Twitterとパンデミックデマに関する研究
Medicine2.0というカンファレンスにて、9月17日に「Twitterで新型インフルエンザに関するデマはそんなに流れなかった」という趣旨の発表が行われるようです。
「Pandemics in the Age of Twitter: Content Analysis of “Tweets” During the H1N1 Outbreak (Abstract)」
まだ、発表前なので概要しか公表されていませんが、概要によると2009年4月28日〜5月11日までの間の30万Tweetを分析したそうです。 分析は、「swine flu」「swineflu」「H1N1」というハッシュタグもしくはキーワードを含むTweetに対して行われたと記述されています(swineは「豚」という意味です)。 英語以外のTweetやReTweetはサンプルから除外されていました。

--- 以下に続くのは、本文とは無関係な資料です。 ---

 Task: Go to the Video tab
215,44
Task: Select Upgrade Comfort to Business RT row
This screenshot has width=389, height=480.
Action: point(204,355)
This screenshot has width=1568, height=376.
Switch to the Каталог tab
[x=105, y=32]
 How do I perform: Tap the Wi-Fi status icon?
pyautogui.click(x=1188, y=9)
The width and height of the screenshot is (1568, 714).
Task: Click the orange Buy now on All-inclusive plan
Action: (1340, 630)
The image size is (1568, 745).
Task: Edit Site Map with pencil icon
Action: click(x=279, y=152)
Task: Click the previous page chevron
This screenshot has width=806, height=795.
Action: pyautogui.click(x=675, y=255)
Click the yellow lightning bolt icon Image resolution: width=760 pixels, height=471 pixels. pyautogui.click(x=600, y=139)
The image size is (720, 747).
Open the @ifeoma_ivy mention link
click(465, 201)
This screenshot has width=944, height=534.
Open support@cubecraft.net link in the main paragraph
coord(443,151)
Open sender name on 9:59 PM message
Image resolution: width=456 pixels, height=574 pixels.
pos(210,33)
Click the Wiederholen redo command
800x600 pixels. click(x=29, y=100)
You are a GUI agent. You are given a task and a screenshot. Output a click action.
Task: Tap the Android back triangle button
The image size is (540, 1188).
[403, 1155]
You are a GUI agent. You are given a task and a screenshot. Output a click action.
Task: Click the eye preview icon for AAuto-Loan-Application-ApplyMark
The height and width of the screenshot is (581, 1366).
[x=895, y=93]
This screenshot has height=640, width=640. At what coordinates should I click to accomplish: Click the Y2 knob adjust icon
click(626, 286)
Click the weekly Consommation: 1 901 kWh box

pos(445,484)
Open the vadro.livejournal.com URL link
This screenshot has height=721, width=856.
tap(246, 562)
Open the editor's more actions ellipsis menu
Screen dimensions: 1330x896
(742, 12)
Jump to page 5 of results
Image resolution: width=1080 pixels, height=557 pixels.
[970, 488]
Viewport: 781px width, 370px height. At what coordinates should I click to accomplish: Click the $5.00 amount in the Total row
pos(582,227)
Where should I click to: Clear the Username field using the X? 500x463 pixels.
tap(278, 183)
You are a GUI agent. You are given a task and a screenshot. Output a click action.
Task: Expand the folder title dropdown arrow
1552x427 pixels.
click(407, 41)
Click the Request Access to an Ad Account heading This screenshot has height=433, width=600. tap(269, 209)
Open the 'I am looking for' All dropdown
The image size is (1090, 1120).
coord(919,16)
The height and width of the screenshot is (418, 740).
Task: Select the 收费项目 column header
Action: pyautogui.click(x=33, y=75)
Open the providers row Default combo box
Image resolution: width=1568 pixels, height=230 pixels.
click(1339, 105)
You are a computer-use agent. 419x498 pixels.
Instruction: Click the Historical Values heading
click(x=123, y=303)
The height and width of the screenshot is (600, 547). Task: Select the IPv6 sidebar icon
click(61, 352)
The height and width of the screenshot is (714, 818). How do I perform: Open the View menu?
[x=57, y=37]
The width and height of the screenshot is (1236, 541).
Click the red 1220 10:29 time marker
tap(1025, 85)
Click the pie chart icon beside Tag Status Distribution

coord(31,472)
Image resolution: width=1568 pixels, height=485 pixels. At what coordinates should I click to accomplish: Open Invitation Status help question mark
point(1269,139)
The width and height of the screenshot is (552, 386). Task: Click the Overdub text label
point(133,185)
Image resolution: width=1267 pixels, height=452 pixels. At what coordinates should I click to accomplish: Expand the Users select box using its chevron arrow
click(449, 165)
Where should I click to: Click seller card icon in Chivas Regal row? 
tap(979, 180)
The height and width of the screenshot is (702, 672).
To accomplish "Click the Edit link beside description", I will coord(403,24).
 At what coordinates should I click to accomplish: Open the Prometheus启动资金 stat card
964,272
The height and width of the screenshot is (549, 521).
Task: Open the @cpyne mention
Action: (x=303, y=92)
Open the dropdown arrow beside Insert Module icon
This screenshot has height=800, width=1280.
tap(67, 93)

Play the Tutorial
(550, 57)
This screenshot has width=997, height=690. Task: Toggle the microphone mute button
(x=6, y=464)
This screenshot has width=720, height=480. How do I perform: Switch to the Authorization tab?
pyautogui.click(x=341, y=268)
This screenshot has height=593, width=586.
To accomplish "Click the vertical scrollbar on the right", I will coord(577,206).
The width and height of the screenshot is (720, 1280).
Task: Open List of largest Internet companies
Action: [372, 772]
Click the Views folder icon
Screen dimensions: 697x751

予備的な分析として400 Tweetを調べたところ、ニュースの紹介が46%、公衆衛生教育が19.18%、H1N1関連ジョークが18.25%であったそうです。 全体の36.75%がニュース記事の引用及びURL記載を行っていたとのことでした。 デマのソースとなり得るTweetは7件だったそうです。
この論文の結論としては、Twitterではデマは猛烈に広がらないとしています。 その代わり、ニュースや信憑性のある情報が伝播し、Tweet全体の2割がジョークであるそうです。 結果として、Twitterではパンデミックに関する情報を公共に広める事に役立っているとしています。
この論文はまだ発表前であるため、まだ概要しかわかりませんが、個人的な感想としては「その7件を誰が言うか」と「その7件がどれだけ信じてしまう内容か」という条件によって変わりそうだなぁとは思いました。 ただ、少なくとも英語圏では新型インフルエンザ(当時は豚インフルエンザ)に関してのデマは広く伝播しなかったという結果を示している論文としては有用なのだろうと思います。
医学論文でTwitterが出てくるのって、何か新鮮な感じがしますね。
実はデマ情報とインターネットに関しては、様々な研究や論文があります。 例えばGoogle Scholarで検索していると、インターネット上で公開されるデマ医療情報に関してや、癌などに関する患者同士の情報共有やコミュニケーションについての論文を良く見ます。 興味がある方は是非Google Scholarで思いつくキーワードを入れて試してみて下さい。